THE EXERCISE:
Switch every "center position" in the rows below to "midpoint" and write the rows out again with nothing else changed.

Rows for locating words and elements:
§ §
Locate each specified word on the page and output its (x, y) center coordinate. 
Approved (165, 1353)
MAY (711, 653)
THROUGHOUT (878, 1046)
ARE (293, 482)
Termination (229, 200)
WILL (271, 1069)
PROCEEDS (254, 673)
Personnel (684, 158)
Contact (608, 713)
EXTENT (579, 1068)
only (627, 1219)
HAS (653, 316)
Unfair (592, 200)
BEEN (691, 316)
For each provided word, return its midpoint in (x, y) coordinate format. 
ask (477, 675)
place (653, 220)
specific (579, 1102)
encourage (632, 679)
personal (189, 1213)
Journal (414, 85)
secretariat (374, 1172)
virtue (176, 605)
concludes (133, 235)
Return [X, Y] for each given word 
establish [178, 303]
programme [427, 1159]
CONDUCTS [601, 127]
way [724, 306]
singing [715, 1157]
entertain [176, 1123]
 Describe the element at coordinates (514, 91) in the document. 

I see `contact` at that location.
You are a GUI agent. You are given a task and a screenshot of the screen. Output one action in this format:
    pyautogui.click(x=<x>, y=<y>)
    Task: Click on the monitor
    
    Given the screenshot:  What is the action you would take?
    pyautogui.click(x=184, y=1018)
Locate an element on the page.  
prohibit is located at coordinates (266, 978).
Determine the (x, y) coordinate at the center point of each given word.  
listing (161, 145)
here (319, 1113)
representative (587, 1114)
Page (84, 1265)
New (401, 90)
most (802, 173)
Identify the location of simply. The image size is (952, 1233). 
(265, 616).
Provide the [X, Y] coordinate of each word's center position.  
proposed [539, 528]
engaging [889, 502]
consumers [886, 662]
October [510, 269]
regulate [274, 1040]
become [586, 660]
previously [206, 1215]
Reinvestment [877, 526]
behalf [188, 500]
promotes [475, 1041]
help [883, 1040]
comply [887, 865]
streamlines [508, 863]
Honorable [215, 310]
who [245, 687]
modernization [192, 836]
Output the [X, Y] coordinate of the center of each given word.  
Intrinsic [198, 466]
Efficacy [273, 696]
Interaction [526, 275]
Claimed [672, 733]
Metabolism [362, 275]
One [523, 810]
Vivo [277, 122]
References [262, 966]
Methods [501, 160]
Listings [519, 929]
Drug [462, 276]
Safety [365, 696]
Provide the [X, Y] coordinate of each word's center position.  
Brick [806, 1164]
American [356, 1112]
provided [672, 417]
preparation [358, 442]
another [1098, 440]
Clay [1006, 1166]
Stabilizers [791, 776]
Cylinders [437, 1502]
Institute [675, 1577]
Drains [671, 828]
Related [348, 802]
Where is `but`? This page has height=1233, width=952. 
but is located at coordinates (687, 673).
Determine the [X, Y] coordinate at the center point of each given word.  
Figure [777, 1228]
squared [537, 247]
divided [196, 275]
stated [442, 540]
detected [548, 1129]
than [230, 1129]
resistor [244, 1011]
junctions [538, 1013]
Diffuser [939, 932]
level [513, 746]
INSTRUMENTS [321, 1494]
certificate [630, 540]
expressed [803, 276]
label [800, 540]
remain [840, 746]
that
§ §
TASK SOLUTION:
Locate each specified word on the page and output its (x, y) center coordinate. 
Approved (165, 1353)
MAY (711, 653)
THROUGHOUT (878, 1046)
ARE (293, 482)
Termination (229, 200)
WILL (271, 1069)
PROCEEDS (254, 673)
Personnel (684, 158)
Contact (608, 713)
EXTENT (579, 1068)
only (627, 1219)
HAS (653, 316)
Unfair (592, 200)
BEEN (691, 316)
For each provided word, return its midpoint in (x, y) coordinate format. 
ask (477, 675)
place (653, 220)
specific (579, 1102)
encourage (632, 679)
personal (189, 1213)
Journal (414, 85)
secretariat (374, 1172)
virtue (176, 605)
concludes (133, 235)
Return [X, Y] for each given word 
establish [178, 303]
programme [427, 1159]
CONDUCTS [601, 127]
way [724, 306]
singing [715, 1157]
entertain [176, 1123]
 Describe the element at coordinates (514, 91) in the document. 

I see `contact` at that location.
You are a GUI agent. You are given a task and a screenshot of the screen. Output one action in this format:
    pyautogui.click(x=<x>, y=<y>)
    Task: Click on the monitor
    
    Given the screenshot:  What is the action you would take?
    pyautogui.click(x=184, y=1018)
Locate an element on the page.  
prohibit is located at coordinates (266, 978).
Determine the (x, y) coordinate at the center point of each given word.  
listing (161, 145)
here (319, 1113)
representative (587, 1114)
Page (84, 1265)
New (401, 90)
most (802, 173)
Identify the location of simply. The image size is (952, 1233). 
(265, 616).
Provide the [X, Y] coordinate of each word's midpoint.  
proposed [539, 528]
engaging [889, 502]
consumers [886, 662]
October [510, 269]
regulate [274, 1040]
become [586, 660]
previously [206, 1215]
Reinvestment [877, 526]
behalf [188, 500]
promotes [475, 1041]
help [883, 1040]
comply [887, 865]
streamlines [508, 863]
Honorable [215, 310]
who [245, 687]
modernization [192, 836]
Output the [X, Y] coordinate of the center of each given word.  
Intrinsic [198, 466]
Efficacy [273, 696]
Interaction [526, 275]
Claimed [672, 733]
Metabolism [362, 275]
One [523, 810]
Vivo [277, 122]
References [262, 966]
Methods [501, 160]
Listings [519, 929]
Drug [462, 276]
Safety [365, 696]
Provide the [X, Y] coordinate of each word's midpoint.  
Brick [806, 1164]
American [356, 1112]
provided [672, 417]
preparation [358, 442]
another [1098, 440]
Clay [1006, 1166]
Stabilizers [791, 776]
Cylinders [437, 1502]
Institute [675, 1577]
Drains [671, 828]
Related [348, 802]
Where is `but`? This page has height=1233, width=952. 
but is located at coordinates (687, 673).
Determine the [X, Y] coordinate at the center point of each given word.  
Figure [777, 1228]
squared [537, 247]
divided [196, 275]
stated [442, 540]
detected [548, 1129]
than [230, 1129]
resistor [244, 1011]
junctions [538, 1013]
Diffuser [939, 932]
level [513, 746]
INSTRUMENTS [321, 1494]
certificate [630, 540]
expressed [803, 276]
label [800, 540]
remain [840, 746]
that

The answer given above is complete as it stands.